Jenis III, Nama Rumah Adat : Omo Sala
Asal  : Onohondrö, Telukdalam


Deskripsi :
Rumah adat seperti ini disebut Omo Sala. Bentuk dasarnya sama dengan Omo Tuho tetapi tidak diberikan ukiran kepala monster (Lasara) di depannya. Jalan masuknya disebelah samping. Ini meng-gambarkan bahwa pemilik rumah adalah masyarakat biasa (Si’ila dan Sato) yang tidak harus dihormati secara istimewa. Tidak ada ruangan pribadi ‘Malige’ di dalamnya. Rumah jenis ini masih banyak dijumpai di desa-desa tradisional di wilayah Telukdalam, Nias Selatan.

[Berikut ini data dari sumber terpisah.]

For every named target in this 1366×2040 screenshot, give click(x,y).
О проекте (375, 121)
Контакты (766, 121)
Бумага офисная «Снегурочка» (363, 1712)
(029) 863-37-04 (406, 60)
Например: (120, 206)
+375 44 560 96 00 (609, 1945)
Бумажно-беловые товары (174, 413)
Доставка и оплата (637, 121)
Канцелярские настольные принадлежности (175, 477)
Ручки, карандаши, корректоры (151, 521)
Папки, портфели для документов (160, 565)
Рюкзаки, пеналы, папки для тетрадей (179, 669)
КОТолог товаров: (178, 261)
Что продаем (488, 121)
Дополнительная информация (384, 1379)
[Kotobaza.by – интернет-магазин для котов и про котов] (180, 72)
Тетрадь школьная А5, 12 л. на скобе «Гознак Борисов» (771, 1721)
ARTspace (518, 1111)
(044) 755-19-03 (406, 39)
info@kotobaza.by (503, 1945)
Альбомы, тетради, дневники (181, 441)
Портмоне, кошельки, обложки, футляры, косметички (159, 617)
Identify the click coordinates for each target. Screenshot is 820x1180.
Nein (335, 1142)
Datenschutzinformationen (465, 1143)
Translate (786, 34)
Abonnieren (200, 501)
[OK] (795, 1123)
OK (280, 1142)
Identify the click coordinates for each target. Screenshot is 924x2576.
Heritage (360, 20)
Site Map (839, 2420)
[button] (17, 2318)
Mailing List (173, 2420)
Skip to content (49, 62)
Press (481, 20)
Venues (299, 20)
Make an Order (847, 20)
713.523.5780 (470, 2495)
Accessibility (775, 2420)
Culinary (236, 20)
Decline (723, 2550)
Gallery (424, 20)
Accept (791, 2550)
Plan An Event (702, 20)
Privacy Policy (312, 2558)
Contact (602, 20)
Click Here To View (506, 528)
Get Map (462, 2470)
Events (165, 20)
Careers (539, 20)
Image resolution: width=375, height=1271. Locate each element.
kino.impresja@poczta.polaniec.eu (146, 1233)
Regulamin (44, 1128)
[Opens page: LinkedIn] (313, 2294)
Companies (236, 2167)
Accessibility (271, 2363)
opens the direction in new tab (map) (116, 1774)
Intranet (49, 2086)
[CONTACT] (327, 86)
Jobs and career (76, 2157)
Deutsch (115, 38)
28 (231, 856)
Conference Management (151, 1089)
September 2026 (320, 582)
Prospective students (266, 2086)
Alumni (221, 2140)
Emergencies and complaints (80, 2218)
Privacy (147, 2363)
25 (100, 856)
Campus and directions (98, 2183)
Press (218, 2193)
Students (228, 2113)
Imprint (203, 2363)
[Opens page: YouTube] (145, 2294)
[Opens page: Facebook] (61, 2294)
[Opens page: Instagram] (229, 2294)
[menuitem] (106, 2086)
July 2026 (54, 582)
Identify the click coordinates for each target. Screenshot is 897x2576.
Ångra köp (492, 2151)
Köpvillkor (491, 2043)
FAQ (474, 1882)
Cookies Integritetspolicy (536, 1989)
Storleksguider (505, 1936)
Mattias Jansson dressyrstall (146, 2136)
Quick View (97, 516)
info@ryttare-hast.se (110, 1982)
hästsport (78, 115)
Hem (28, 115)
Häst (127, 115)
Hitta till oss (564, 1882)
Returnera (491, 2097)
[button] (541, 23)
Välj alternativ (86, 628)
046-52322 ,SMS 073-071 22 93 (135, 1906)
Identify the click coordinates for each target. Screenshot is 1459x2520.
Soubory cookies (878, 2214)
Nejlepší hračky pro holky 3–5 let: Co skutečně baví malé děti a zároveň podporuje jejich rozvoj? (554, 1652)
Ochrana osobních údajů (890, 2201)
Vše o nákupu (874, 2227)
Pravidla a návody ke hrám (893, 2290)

Jenis IV, Nama Rumah Adat : Omo hada / Omo hada niha yöu
Asal : Nias Utara, Nias Barat


Deskripsi :
Rumah adat seperti ini disebut Omo Laraga atau Omo hada niha yöu. Bentuknya oval. Terdiri atas dua bagian, yaitu ruangan depan dan ruangan belakang. Rumah seperti ini masih dijumpai di Nias Utara dan Nias Barat. Rumah ini bisa dimiliki oleh siapa saja tanpa membedakan kelas masyarakat, namun mutlak perlu modal besar.
Jenis V, Nama Rumah Adat : Omo Hada / Omo Sebua
Asal : Tögizita, Nias Tengah




Deskripsi :
Rumah adat seperti ini tidak diberi nama khusus, hanya disebut Omo Hada. Rumah seperti ini, dulu terdapat di desa Tögizita, Nias Tengah. Didirikan oleh seorang bapak yang memiliki 4 putra sebelum perang dunia kedua. Mereka tinggal bersama di dalam rumah tersebut semasih ayah mereka hidup, karena itu rumah ini dibuat lebih lebar dan panjang. Namun, seperti biasa di dunia, kesatuan dan keharmonisan tidak terjamin kalau banyak orang atau keluarga tinggal dalam satu rumah. Selagi orang tua hidup masih bisa, tetapi sesudahnya muncul konflik di antara bersaudara. Karena itu rumah tidak dipelihara lagi dan akhirnya dibongkar sekitar tahun 1965.
Jenis VI, Nama Rumah Adat : Omo Hada / Omo Sebua
Asal  : Hililaora, Lahusa


Deskripsi :
Rumah adat seperti ini tidak diberi nama khusus, hanya disebut Omo Hada atau Omo Sebua. Bentuknya agak mirip dengan rumah adat di Nias Selatan. Keistimewaan rumah adat di kecamatan Lahusa dan kecamatan Gomo, Nias Tengah yaitu: kokoh, rustikal dan di bagian depan banyak ukiran, misalnya Hulu dan Balö Hulu.
Jenis VII : Omo Hada
Asal  : Balöhili, Gomo


Deskripsi :.
Rumah adat seperti ini tidak diberi nama khusus, hanya disebut Omo Hada atau Omo Sebua. Inilah satu-satunya rumah adat besar yang masih tinggal di öri Ulu Gomo dan merupakan prototip yang kemudian dikembangkan di Telukdalam.